#### INPUT MATERIAL

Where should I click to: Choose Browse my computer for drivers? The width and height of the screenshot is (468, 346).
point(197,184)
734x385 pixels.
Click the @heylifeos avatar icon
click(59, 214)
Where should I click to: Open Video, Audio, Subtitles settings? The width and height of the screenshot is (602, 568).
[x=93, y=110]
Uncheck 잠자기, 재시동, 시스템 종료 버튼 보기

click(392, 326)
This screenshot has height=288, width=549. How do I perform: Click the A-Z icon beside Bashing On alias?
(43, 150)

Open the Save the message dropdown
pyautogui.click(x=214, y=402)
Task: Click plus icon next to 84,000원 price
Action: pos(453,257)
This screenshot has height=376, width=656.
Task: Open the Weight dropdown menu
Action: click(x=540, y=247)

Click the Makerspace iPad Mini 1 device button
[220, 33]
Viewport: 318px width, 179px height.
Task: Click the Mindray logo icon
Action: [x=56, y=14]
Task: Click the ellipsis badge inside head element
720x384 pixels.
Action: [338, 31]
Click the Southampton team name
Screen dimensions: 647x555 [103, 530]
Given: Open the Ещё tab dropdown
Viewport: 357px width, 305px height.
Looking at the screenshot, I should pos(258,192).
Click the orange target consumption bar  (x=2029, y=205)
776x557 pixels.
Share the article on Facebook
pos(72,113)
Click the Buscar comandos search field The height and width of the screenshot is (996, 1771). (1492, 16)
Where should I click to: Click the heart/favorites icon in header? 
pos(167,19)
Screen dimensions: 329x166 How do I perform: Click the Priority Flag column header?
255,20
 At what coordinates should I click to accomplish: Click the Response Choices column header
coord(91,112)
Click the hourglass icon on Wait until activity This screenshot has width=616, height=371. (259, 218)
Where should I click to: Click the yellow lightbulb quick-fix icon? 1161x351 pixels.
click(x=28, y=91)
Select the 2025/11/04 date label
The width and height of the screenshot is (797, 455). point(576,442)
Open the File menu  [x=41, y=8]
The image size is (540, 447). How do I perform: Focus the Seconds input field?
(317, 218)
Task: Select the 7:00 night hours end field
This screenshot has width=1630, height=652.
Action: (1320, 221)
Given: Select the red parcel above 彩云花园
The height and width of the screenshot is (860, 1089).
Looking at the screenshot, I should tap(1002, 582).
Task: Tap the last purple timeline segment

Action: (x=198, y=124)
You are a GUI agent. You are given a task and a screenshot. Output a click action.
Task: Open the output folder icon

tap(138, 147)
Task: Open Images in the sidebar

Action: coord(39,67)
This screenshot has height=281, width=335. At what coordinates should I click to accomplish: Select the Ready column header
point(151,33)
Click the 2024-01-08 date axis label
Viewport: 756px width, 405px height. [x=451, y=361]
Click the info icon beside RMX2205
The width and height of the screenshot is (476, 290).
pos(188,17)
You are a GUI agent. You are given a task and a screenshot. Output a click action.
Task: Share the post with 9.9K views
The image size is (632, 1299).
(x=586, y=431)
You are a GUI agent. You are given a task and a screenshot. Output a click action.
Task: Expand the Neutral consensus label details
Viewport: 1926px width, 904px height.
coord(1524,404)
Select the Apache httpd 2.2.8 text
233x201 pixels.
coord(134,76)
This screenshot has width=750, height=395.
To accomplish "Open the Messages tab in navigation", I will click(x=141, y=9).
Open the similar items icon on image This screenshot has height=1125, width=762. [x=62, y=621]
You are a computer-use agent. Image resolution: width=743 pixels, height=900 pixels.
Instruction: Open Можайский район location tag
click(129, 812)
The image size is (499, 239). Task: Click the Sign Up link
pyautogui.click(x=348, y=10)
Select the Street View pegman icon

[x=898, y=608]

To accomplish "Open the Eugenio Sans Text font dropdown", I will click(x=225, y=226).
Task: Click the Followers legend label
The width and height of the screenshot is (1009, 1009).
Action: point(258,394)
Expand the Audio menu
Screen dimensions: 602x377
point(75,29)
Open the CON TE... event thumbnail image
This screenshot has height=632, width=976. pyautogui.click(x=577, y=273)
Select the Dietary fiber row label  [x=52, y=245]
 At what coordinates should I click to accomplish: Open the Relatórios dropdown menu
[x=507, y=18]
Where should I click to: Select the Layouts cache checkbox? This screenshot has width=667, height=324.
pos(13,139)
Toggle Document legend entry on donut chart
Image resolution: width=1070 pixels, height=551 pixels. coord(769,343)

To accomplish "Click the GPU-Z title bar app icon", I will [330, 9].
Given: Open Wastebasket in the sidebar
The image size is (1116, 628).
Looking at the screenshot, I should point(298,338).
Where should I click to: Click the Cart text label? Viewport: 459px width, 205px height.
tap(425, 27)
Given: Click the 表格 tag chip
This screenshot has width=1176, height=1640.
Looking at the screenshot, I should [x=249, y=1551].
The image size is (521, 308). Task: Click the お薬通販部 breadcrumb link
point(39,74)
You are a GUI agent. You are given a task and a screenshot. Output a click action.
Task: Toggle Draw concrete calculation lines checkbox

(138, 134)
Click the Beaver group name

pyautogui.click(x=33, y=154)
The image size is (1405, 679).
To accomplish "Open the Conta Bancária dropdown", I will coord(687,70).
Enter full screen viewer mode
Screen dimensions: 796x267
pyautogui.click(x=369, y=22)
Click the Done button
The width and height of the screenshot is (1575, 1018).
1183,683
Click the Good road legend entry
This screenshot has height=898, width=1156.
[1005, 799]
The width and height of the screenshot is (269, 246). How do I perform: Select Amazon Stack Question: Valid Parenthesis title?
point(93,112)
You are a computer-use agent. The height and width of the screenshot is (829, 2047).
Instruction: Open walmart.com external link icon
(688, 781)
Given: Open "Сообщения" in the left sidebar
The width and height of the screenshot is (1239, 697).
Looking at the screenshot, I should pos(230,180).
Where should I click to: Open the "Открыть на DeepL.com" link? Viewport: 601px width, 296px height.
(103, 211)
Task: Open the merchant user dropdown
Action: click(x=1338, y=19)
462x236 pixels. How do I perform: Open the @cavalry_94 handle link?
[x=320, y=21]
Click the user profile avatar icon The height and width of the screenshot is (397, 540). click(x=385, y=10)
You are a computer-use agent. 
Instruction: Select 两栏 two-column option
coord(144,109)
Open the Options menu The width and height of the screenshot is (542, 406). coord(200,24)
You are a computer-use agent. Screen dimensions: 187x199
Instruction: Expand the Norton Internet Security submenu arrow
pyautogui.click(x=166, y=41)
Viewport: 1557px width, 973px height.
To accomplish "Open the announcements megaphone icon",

#### EXERCISE DESCRIPTION
Please return only the lines above, starting at the line that has "Where should I click to: Click the Cart" and ending at the line that has "The image size is (1405, 679).", keeping both and leaving each one unchanged.

#### RESULT
Where should I click to: Click the Cart text label? Viewport: 459px width, 205px height.
tap(425, 27)
Given: Click the 表格 tag chip
This screenshot has width=1176, height=1640.
Looking at the screenshot, I should [x=249, y=1551].
The image size is (521, 308). Task: Click the お薬通販部 breadcrumb link
point(39,74)
You are a GUI agent. You are given a task and a screenshot. Output a click action.
Task: Toggle Draw concrete calculation lines checkbox

(138, 134)
Click the Beaver group name

pyautogui.click(x=33, y=154)
The image size is (1405, 679).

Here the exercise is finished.